═══ Selection
Here's one way to get started:

spec = RandomInteger[{-9, 9}, 3];
p[x_] := a x^5 + b x^4 + c x^3 + d x^2 + e x + f;
p2[x_] = D[p[x], x];
p3[x_] = D[p2[x], x];
sol = FindInstance[
   p[spec[[1]]] == 0 && p2[spec[[2]]] == 0 && p3[spec[[3]]] == 0 && f > 0, 
   {a, b, c, d, e, f}, Reals];
Plot[(p[x] /. sol)/p[9] /. sol // N, {x, -10, 10}]

enter image description here

This builds a 5th order polynomial and then forces the roots of the polynomial and its derivatives to be random integers. It then uses FindInstance to choose specific values for the coefficients. Each time you run the code, you get a different set of integer points, and hence a different polynomial. Because 5th order polys can get large at x=10, I scaled the final polynomial (by the value at p[9]).
══════
═══ Information given
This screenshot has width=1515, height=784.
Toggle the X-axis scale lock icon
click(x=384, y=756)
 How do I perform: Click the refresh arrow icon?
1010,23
══════
═══ Information given
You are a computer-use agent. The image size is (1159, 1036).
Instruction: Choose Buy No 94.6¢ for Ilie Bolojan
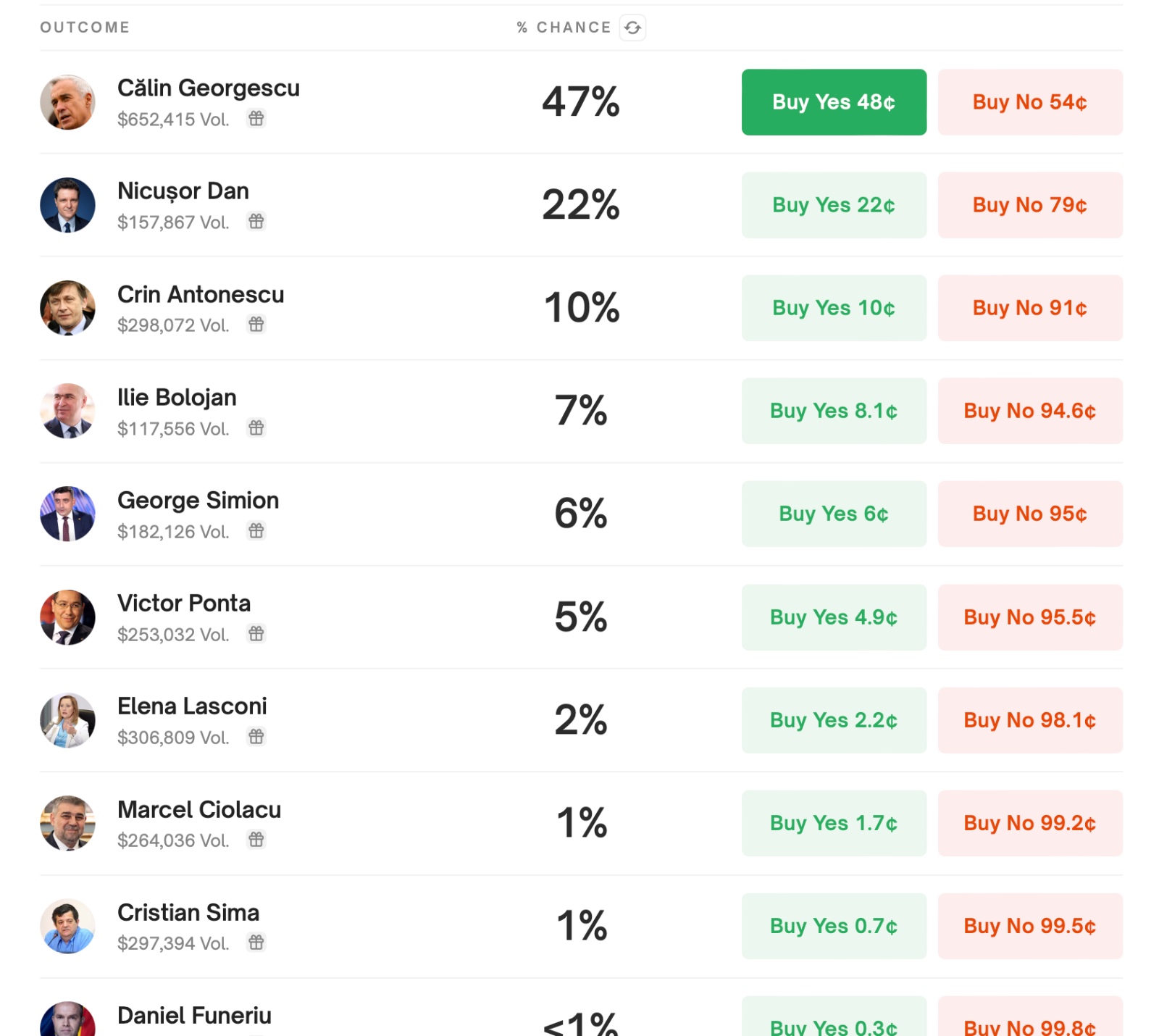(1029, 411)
══════
## Stated problem 1
In the polynomial passage, retype everything from "This builds a" down to "value at p[9]).".
## Stated problem 2
Extend the polynomial passage with new text that follows on from its final sentence.
The items above are independent of the polynomial passage.

## Exercise answer 1
This builds a 5th order polynomial and then forces the roots of the polynomial and its derivatives to be random integers. It then uses FindInstance to choose specific values for the coefficients. Each time you run the code, you get a different set of integer points, and hence a different polynomial. Because 5th order polys can get large at x=10, I scaled the final polynomial (by the value at p[9]).

## Exercise answer 2
As Szabolcs points out, this ensures that the specified critical points must exist in the polynomial, but there may occur other critical points depending on the vagaries of the solution found by FindInstance. If it is important to have all the critical points lie on integer values, then it would be easy to add a test to see if any extra critical points have appeared -- if so, then try again.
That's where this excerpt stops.